Consegna - Riscrivi in forma più breve il paragrafo dell'estratto che inizia con «Quanto ai vaccini contro il Covid-19», mantenendone i fatti principali.

Estratto fornito -
═══

Il curatore dell’indagine Preiti: “Abbiamo raccontato le conseguenze della pandemia sui malati non-covid”

Con l’indagine “Gli italiani e il Covid-19” abbiamo voluto offrire uno sguardo molto ampio sulle conseguenze dell’epidemia, al di là delle dinamiche strettamente legate all’andamento del virus con la sua drammatica ricorrenza di decessi, ricoveri e contagi. Uno degli obiettivi è stato quello di considerare anche i malati non-covid, quelle persone affette da altre patologie che in questo periodo non hanno potuto ricevere le prestazioni sanitarie che si aspettavano. Un fenomeno, quest’ultimo, sottovalutato nonostante le pesanti ripercussioni di cui ci renderemo pienamente conto solo negli anni a venire.

Abbiamo poi indagato sui comportamenti collettivi e sugli stili di vita che sono cambiati: come l’ansia, oramai percepita come “normale” pur essendo a livelli molto più elevanti rispetto a prima; la riduzione dell’attività fisica; la riduzione delle ore di sonno e della difficoltà ad addormentarsi; la preoccupazione dei genitori verso lo stato psicologico dei minori; il mancato controllo sulle proprie regole alimentari e un generalizzato aumento del consumo di cibo; una crescita (seppur lieve) delle dipendenze dall’alcol e dal fumo.

Rispetto al virus, l’atteggiamento degli Italiani è molto razionale e – tenuto conto della situazione – circostanziato. Sono poche le persone che si lasciano prendere dal panico, ma registriamo un’ansia e un timore generalizzati che non sono strettamente correlati alla diversa pericolosità della malattia, come ad esempio rispetto alla fascia d’età o al proprio stato di salute. Accade perciò che siano quasi allo stesso modo ansiosi i più giovani rispetto ai più anziani o quanti hanno un’ottima salute rispetto a chi ha delle patologie. In particolare, sono più colpiti sul piano emozionale i giovani  per le conseguenze sociali dell’epidemia.

Quanto ai vaccini contro il Covid-19, se è vero che per i tre/quarti degli Italiani la fiducia è piena, per il resto della popolazione sono ampi i margini dubitativi e anche una certa avversione. Non c’è però una relazione meccanica tra percezione dei vaccini e decisione di vaccinarsi, perché abbiamo potuto vedere che una parte dei vaccinati mantiene perplessità generali, o specifiche, sui vaccini. Come se ci fossero due livelli, quello della percezione generale, ansiosa, e quello delle scelte individuali sulle quali regna una maggiore razionalità.

E’ un quadro della società italiana inedito, necessario, perché, qualunque successo nella lotta al virus passa sempre dalla decisione di milioni di persone, di ciascuno con il proprio bagaglio personale di credenze, speranze e timori.

═══

Materiale estratto -
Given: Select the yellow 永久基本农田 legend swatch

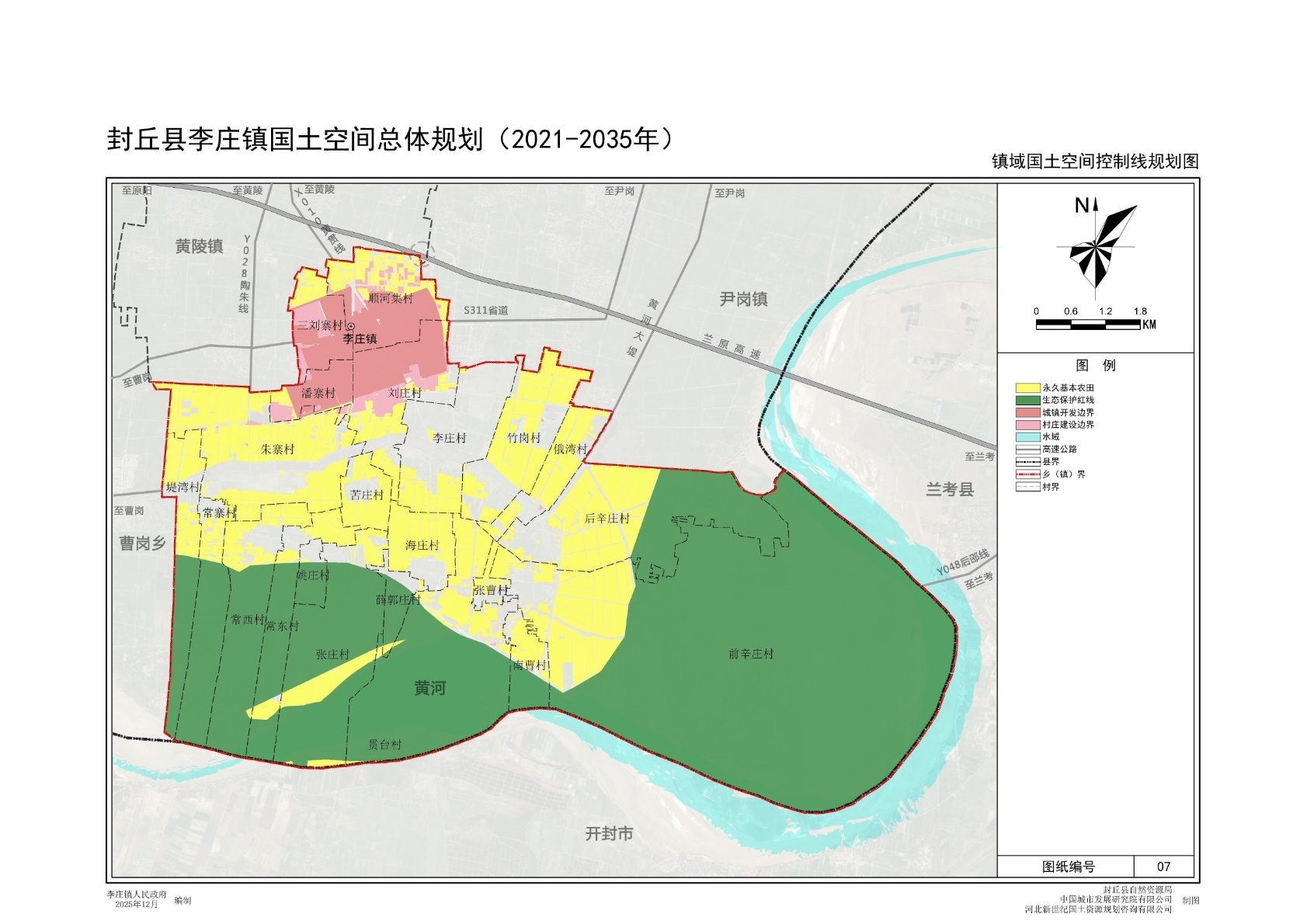Looking at the screenshot, I should pyautogui.click(x=1027, y=387).
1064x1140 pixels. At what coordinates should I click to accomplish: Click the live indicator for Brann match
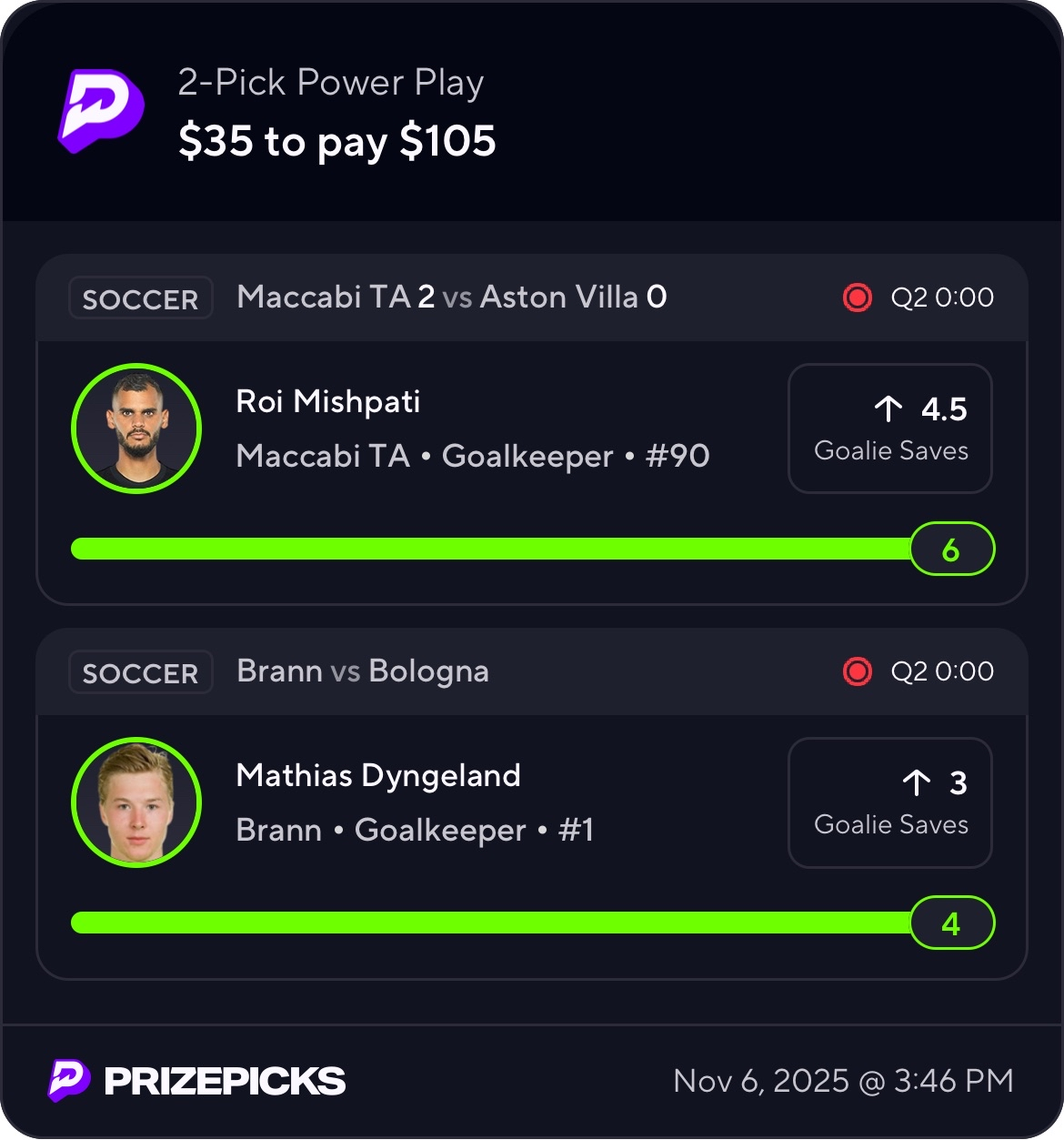click(857, 671)
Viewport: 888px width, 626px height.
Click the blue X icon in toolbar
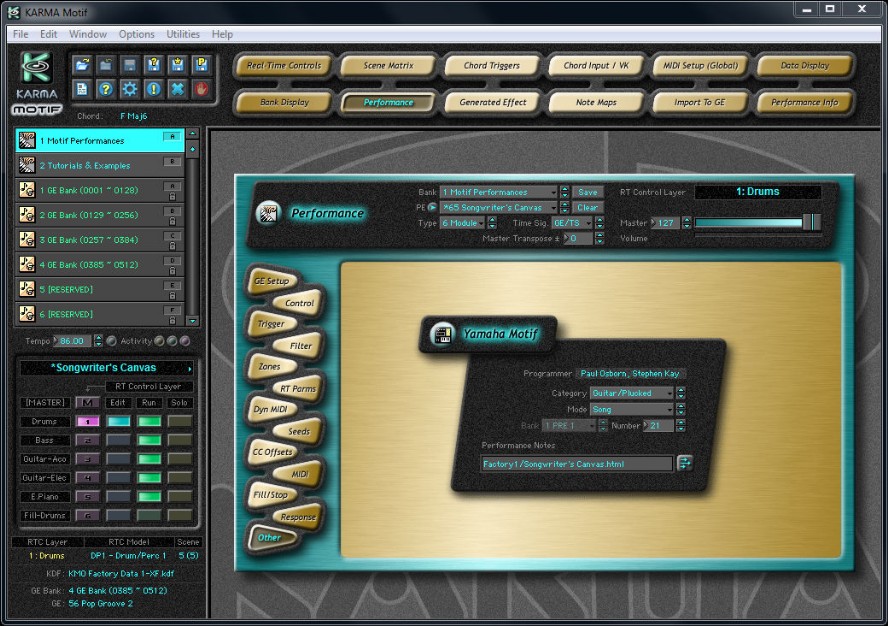pos(177,89)
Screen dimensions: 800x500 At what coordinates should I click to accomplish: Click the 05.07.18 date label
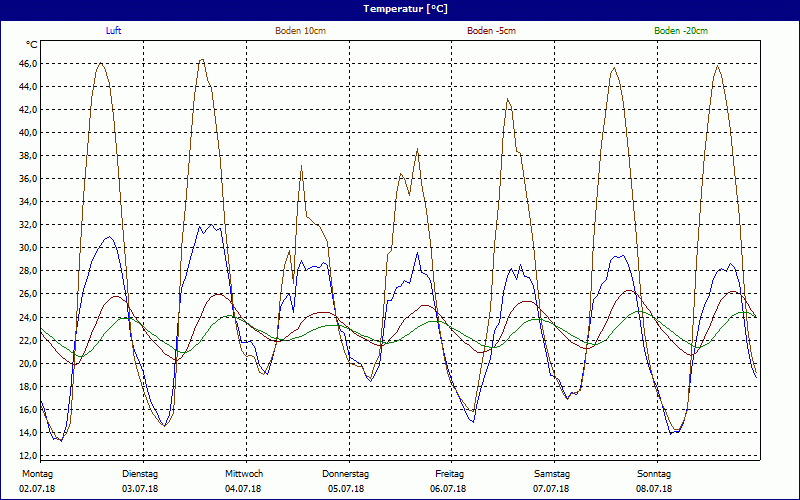coord(346,489)
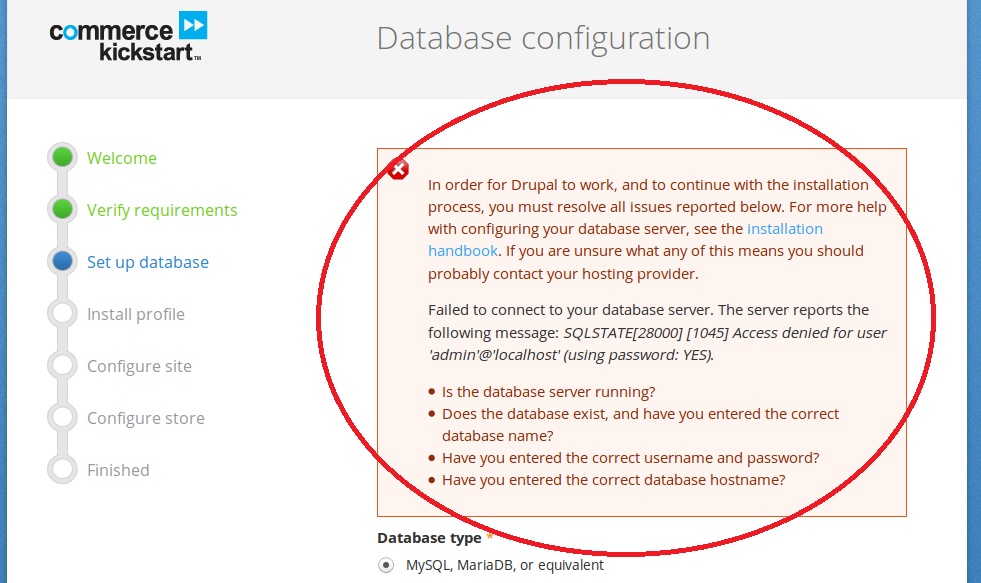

═══

Risultato - Tre quarti degli italiani hanno piena fiducia nei vaccini contro il Covid-19. Nel resto della popolazione prevalgono ampi dubbi e una certa avversione. La percezione dei vaccini non determina meccanicamente la decisione di vaccinarsi, perché anche una parte dei vaccinati conserva perplessità generali o specifiche. Sembrano esistere due livelli: una percezione generale ansiosa e scelte individuali guidate da maggiore razionalità.